At 2 & 1% how much would they contribute anyway? Although both are tasty grapes. But your approach sounds good.


----------



## Kraffty (Sep 6, 2017)

@boatboy24, you can alway buy a bottle of Grenache and 2 bottles of Charbono varietal and use them in your blends.
Mike


----------



## ibglowin (Sep 6, 2017)

Where would you find a bottle of pure Charbono that wouldn't cost an arm and a leg though esp on the east Coast?



Kraffty said:


> @boatboy24, you can alway buy a bottle of Grenache and 2 bottles of Charbono varietal and use them in your blends.
> Mike


----------



## Kraffty (Sep 6, 2017)

Google only, I've never tasted this varietal.

http://www.shopwinedirect.com/summe...MIlpOy7fyQ1gIVnoKzCh3yUQBwEAkYAyABEgLkdfD_BwE


----------



## Boatboy24 (Sep 6, 2017)

ibglowin said:


> Where would you find a bottle of pure Charbono that wouldn't cost an arm and a leg though esp on the east Coast?



http://www.totalwine.com/wine/red-wine/bonarda/robert-foley-charbono/p/59937750?s=205&igrules=true

Not an arm and a leg, but not chicken feed either.


----------



## ibglowin (Sep 6, 2017)

You think your palate is good enough to discern that 1% Charbono? LOL

I don't think I could do it!



Boatboy24 said:


> http://www.totalwine.com/wine/red-wine/bonarda/robert-foley-charbono/p/59937750?s=205&igrules=true
> 
> Not an arm and a leg, but not chicken feed either.


----------



## Boatboy24 (Sep 6, 2017)

ibglowin said:


> You think your palate is good enough to discern that 1% Charbono? LOL
> 
> I don't think I could do it!



Why do you think I'm leaving it out?


----------



## pgentile (Sep 6, 2017)

Ended up getting the other lugs this afternoon. 2 Cab 2 Petite Sirah.

Brix
Cab Sauv 21
Petite Sirah 24

Will take other reading tomorrow am when it's warmer.

Not crazy about the Cab being 21, but the Zin and PS are 24. 6 lugs 24 brix + two lugs 21 = 23.25?


----------



## pgentile (Sep 9, 2017)

Pressed the 4 lugs of zin this afternoon. pH 3.37 and .998 didn't take any other measurements yet. Smell is very good.

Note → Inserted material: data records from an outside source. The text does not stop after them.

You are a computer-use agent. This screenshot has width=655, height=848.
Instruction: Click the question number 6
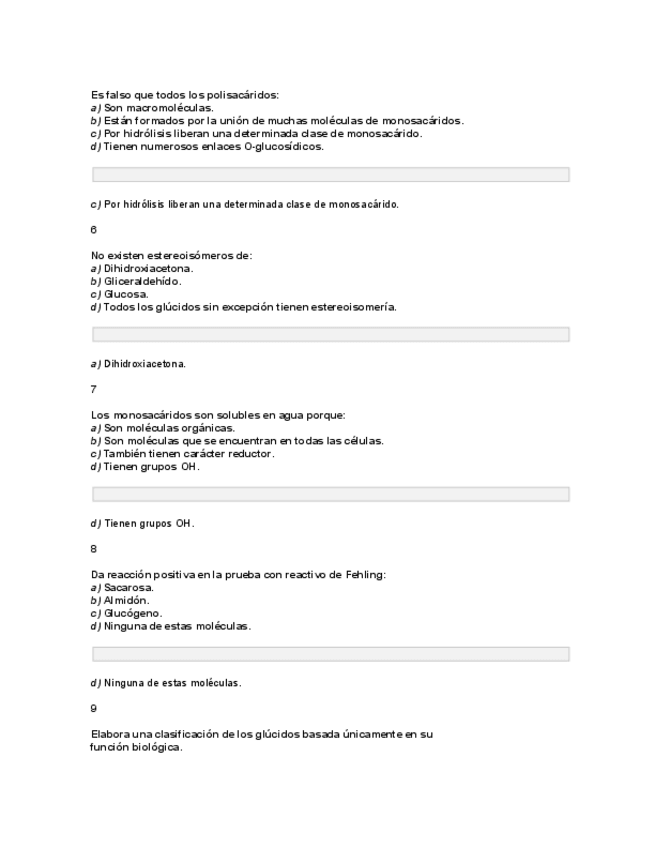click(x=94, y=230)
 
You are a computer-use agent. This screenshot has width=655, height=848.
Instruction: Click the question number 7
click(x=94, y=390)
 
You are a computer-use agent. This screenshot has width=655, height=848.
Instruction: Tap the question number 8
click(x=94, y=549)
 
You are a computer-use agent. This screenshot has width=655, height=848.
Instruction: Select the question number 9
click(x=94, y=709)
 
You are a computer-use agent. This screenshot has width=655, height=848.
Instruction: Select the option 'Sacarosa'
click(x=129, y=588)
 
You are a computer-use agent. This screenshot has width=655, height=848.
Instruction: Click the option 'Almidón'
click(x=127, y=601)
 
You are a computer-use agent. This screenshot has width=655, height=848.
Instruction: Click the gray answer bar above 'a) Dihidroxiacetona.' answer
click(x=330, y=334)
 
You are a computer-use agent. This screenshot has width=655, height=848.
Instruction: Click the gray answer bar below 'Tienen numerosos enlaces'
click(x=330, y=174)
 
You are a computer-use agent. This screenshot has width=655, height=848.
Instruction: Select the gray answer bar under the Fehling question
click(x=330, y=654)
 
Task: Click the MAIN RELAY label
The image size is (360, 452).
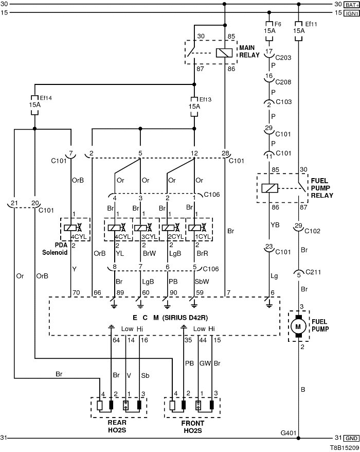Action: (249, 51)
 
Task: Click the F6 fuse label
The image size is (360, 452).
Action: (278, 24)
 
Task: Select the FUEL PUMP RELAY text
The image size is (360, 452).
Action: (322, 189)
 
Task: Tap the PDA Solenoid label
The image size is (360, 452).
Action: (56, 249)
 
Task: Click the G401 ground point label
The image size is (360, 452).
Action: (289, 433)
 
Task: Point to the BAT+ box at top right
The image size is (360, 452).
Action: (351, 4)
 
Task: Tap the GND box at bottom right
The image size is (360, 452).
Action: (352, 438)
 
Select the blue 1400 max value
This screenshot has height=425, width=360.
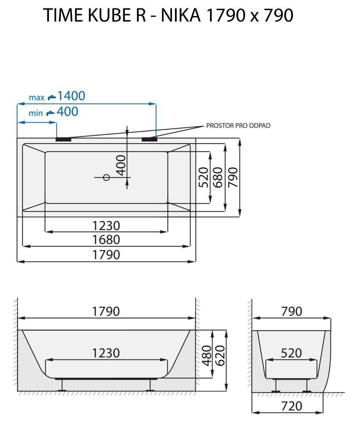coord(71,96)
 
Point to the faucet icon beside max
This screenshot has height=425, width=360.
coord(52,97)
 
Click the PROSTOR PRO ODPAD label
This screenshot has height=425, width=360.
coord(238,125)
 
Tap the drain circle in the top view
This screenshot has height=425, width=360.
coord(106,177)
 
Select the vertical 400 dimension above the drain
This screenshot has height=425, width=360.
coord(121,165)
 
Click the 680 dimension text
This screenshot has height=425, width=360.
coord(218,177)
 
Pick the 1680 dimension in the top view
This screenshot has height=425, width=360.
coord(106,240)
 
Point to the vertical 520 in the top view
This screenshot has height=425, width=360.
coord(204,177)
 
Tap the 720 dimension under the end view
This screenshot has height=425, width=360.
coord(291,406)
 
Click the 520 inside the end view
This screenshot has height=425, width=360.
coord(291,353)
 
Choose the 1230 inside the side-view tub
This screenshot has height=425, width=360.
coord(106,353)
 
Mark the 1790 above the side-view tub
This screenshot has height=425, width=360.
coord(106,311)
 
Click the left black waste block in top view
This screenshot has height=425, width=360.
coord(63,139)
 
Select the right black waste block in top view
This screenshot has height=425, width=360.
coord(149,139)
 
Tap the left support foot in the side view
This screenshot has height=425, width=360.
coord(62,385)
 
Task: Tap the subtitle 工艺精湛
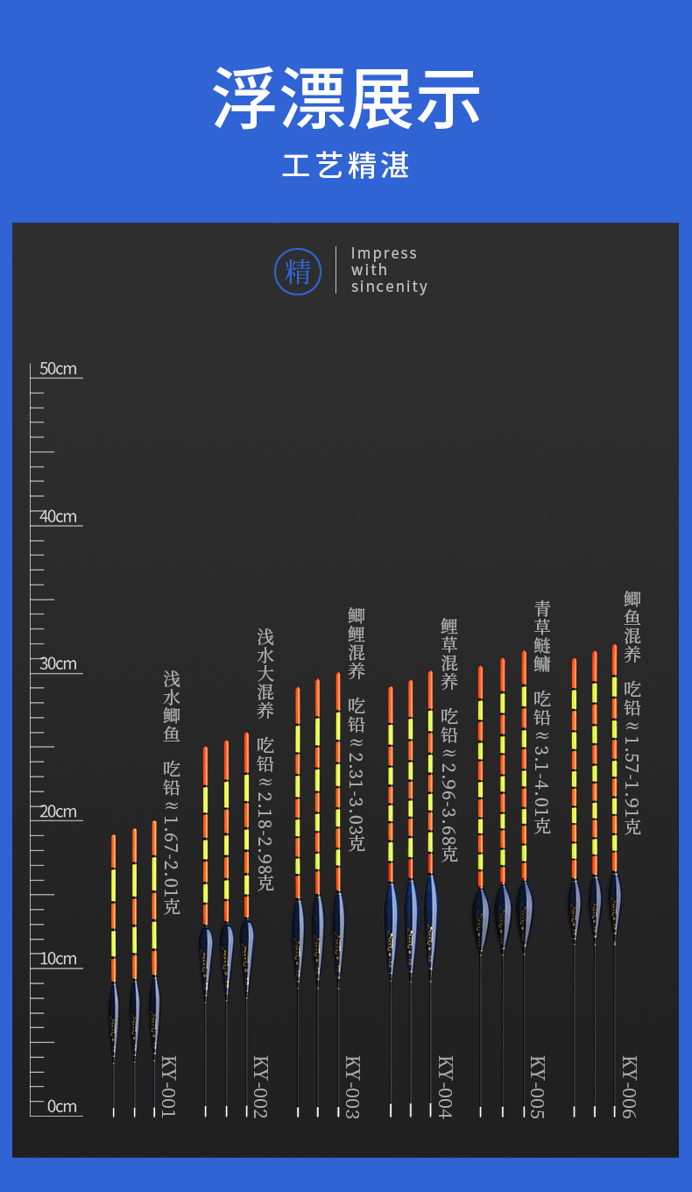pyautogui.click(x=346, y=166)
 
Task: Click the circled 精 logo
pyautogui.click(x=298, y=272)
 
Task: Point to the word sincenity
pyautogui.click(x=389, y=287)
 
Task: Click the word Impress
pyautogui.click(x=384, y=253)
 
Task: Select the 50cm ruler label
pyautogui.click(x=58, y=368)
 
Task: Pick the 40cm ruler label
pyautogui.click(x=58, y=516)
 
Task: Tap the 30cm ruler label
pyautogui.click(x=58, y=663)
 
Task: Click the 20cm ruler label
pyautogui.click(x=58, y=812)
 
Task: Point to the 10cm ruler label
pyautogui.click(x=58, y=959)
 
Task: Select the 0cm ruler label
pyautogui.click(x=61, y=1106)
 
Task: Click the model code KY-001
pyautogui.click(x=169, y=1086)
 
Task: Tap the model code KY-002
pyautogui.click(x=260, y=1086)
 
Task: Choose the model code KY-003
pyautogui.click(x=352, y=1086)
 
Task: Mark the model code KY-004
pyautogui.click(x=445, y=1086)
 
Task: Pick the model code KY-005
pyautogui.click(x=537, y=1086)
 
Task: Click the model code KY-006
pyautogui.click(x=629, y=1086)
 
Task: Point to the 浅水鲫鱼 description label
pyautogui.click(x=172, y=706)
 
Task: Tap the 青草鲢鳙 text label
pyautogui.click(x=542, y=636)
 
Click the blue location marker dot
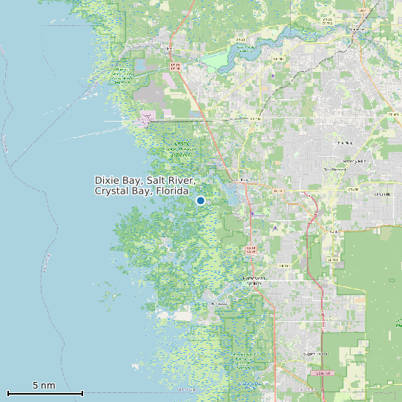200,200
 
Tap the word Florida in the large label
170,191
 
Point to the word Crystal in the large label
111,191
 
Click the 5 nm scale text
44,386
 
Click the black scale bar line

Put the zin cake back into a fermentation tub added 2 pails sangiovese and 1 pail syrah I picked up yesterday.

All 3 Regina pails were pH 3.70 and 1.090 on the nose.


----------



## Ajmassa (Sep 9, 2017)

Well all the numbers are in and I've got no complaints. (Refractometer made a quick job of it. Glad I bought one)
My cab is just as you said. 
Prem- 21.3 Brix and 4.1 ph
Wood 20 Brix. 3.7 ph

Merlot
Prem 21 Brix 4.3 ph
Wood 21.2 Brix 3.6 ph

Sangiovese
Prem 27.2 Brix 3.7 ph
Wood 22.5 Brix 3.7 ph
All blended
23.5 Brix 4.0 ph. -- not too bad
Pope juice
1.090 SG 3.8 ph

It was a long day. I'll take some TA measurements tomorrow and see if any of the other numbers shifted. 
Ended up with 28 gallons of must from 8 lugs. Added lallzyme ex, stirred it up, broke my little plastic paddle in half and called it a night. 

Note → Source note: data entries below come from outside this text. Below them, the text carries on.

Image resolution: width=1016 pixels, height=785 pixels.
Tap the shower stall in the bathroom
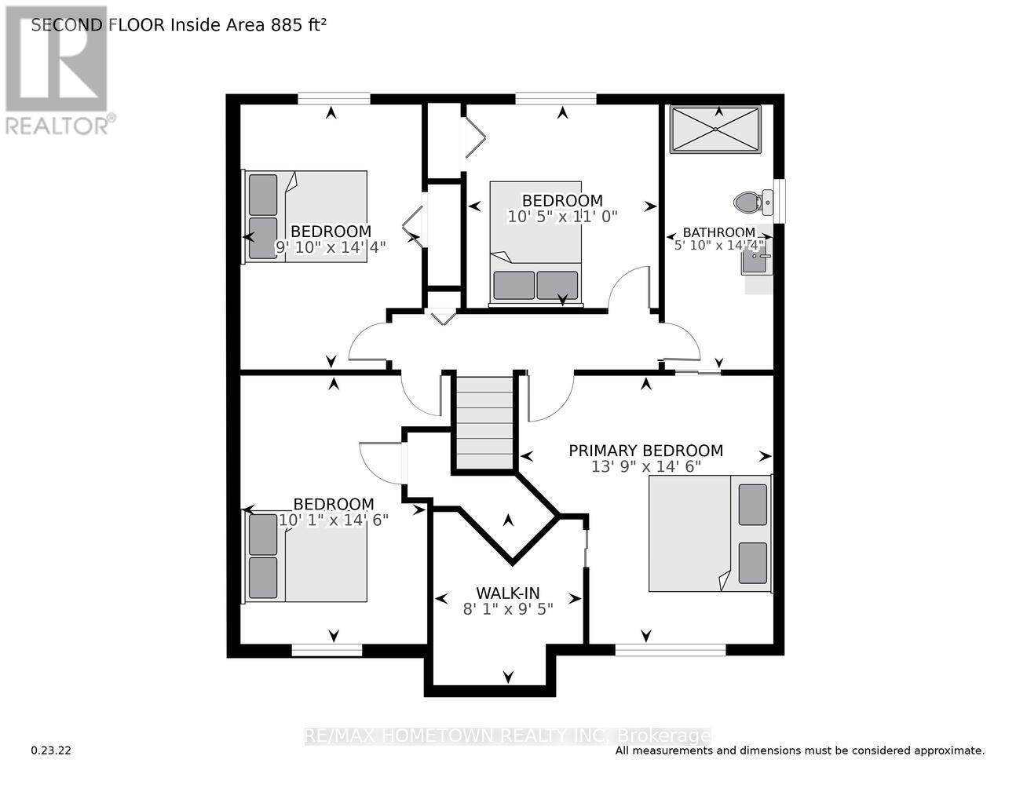click(x=715, y=130)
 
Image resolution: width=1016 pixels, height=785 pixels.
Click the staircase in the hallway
click(x=484, y=424)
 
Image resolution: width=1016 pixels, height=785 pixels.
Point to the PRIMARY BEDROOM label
click(x=645, y=451)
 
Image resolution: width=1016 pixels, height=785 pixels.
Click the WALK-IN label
click(x=508, y=593)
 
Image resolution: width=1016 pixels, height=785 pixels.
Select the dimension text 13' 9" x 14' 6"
click(x=645, y=466)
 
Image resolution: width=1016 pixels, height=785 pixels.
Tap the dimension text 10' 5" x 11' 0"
click(x=562, y=216)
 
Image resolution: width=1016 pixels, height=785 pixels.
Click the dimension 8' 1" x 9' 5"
click(x=508, y=608)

There's noticeable differences in the numbers from premium to regular. Also the prem merlot and prem cab both were lesser yields. With a very large amount of raisin clusters and also how stubborn they were coming off the stems leaving a lot of guts. No complaints tho. And All the other grapes left the stems as cleanly as can be.


----------



## Boatboy24 (Sep 10, 2017)

Ajmassa5983 said:


> ...stirred it up, broke my little plastic paddle in half and called it a night.



You need one of these:


----------



## jgmann67 (Sep 10, 2017)

Boatboy24 said:


> You need one of these:





If there's a restaurant supply store anywhere near you, you can find one there too. Craig found one for me locally.


----------



## pgentile (Sep 10, 2017)

Ajmassa5983 said:


> There's noticeable differences in the numbers from premium to regular. Also the prem merlot and prem cab both were lesser yields. With a very large amount of raisin clusters and also how stubborn they were coming off the stems leaving a lot of guts. No complaints tho. And All the other grapes left the stems as cleanly as can be.

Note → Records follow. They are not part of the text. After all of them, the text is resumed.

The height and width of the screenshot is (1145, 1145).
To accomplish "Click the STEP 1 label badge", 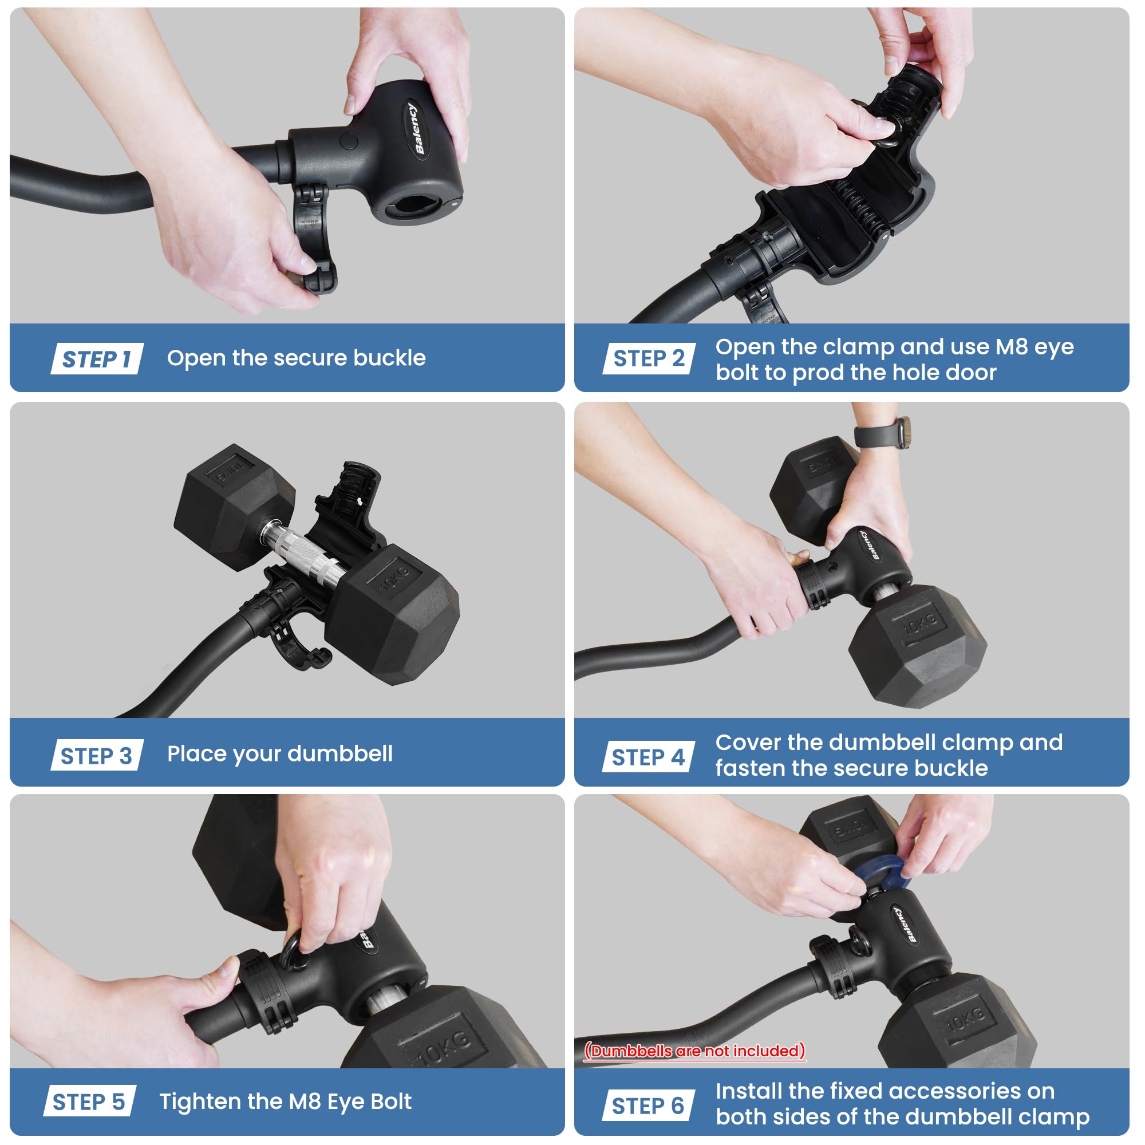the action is pos(97,358).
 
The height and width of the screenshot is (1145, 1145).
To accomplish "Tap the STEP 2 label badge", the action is pos(649,358).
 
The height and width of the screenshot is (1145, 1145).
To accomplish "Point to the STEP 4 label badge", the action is pos(649,757).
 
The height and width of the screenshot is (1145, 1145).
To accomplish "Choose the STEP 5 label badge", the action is pos(89,1101).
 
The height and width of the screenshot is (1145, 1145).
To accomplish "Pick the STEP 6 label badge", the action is pos(649,1106).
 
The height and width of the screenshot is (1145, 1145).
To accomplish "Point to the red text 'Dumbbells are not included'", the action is pos(695,1051).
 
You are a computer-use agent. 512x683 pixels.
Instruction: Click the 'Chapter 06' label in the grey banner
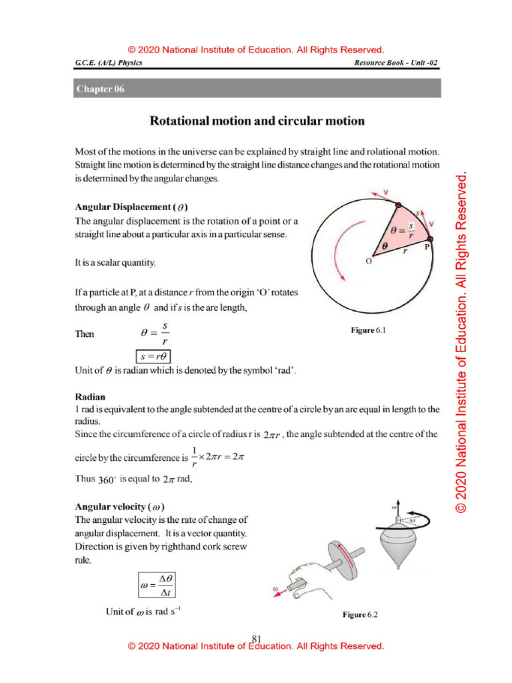coord(100,89)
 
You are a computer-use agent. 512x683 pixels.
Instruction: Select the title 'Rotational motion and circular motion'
coord(257,121)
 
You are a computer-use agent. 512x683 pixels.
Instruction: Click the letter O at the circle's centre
coord(369,261)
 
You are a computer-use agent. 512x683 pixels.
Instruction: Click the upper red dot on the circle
coord(398,205)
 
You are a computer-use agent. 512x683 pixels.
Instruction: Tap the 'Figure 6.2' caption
coord(360,614)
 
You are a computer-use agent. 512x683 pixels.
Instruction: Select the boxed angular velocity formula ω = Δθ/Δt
coord(157,585)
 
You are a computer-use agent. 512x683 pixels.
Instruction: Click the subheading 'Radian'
coord(90,396)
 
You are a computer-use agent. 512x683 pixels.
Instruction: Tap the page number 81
coord(256,638)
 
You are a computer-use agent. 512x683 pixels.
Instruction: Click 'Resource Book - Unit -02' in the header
coord(396,63)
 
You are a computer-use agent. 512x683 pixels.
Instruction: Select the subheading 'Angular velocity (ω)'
coord(120,506)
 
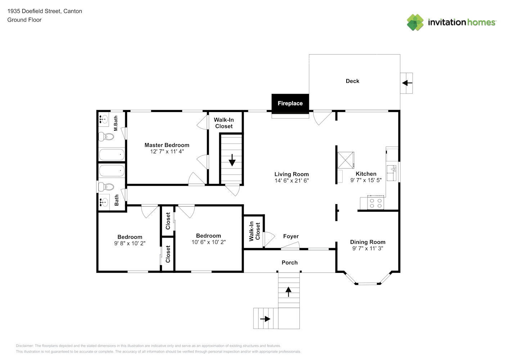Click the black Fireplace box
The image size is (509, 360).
click(x=290, y=104)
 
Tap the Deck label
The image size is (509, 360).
click(x=352, y=81)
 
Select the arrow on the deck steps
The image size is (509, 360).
click(x=407, y=83)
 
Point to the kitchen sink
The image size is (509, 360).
click(x=392, y=173)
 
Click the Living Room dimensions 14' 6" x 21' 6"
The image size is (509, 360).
click(x=292, y=181)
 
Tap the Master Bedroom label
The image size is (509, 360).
click(x=167, y=145)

My cab was the same. Yield from zin and petite sirah were much better. Consistency with our numbers is reassuring. Not in the numbers themselves but that we were close in separate operations.

All is fermenting nicely and smells great.


----------



## pgentile (Sep 10, 2017)

Ajmassa5983 said:


> Ended up with 28 gallons of must from 8 lugs. Added lallzyme ex, stirred it up, broke my little plastic paddle in half and called it a night.



I replaced mine with a stainless paddle after breaking two plastic ones last year.

Restaurant Equippers Warehouse Store in Pennsauken and Fante's on 9th St in the Italian Market would have the utensil @Boatboy24 and @jgmann67 point out. I need to get one myself.


----------



## Ajmassa (Sep 10, 2017)

Well in the meantime until I pick up the proper tools I was gonna use something like this.


----------



## pgentile (Sep 10, 2017)

I actually use a 2 x 4. Crude but it works.


----------



## Ajmassa (Sep 10, 2017)

Good to know. I remember as a kid seeing my grandfather use the 2x4 too. 

Hey Jim and Jim, how long as that handle on the punchdown thing?


----------



## jgmann67 (Sep 10, 2017)

Ajmassa5983 said:


> Good to know. I remember as a kid seeing my grandfather use the 2x4 too.
> 
> Hey Jim and Jim, how long as that handle on the punchdown thing?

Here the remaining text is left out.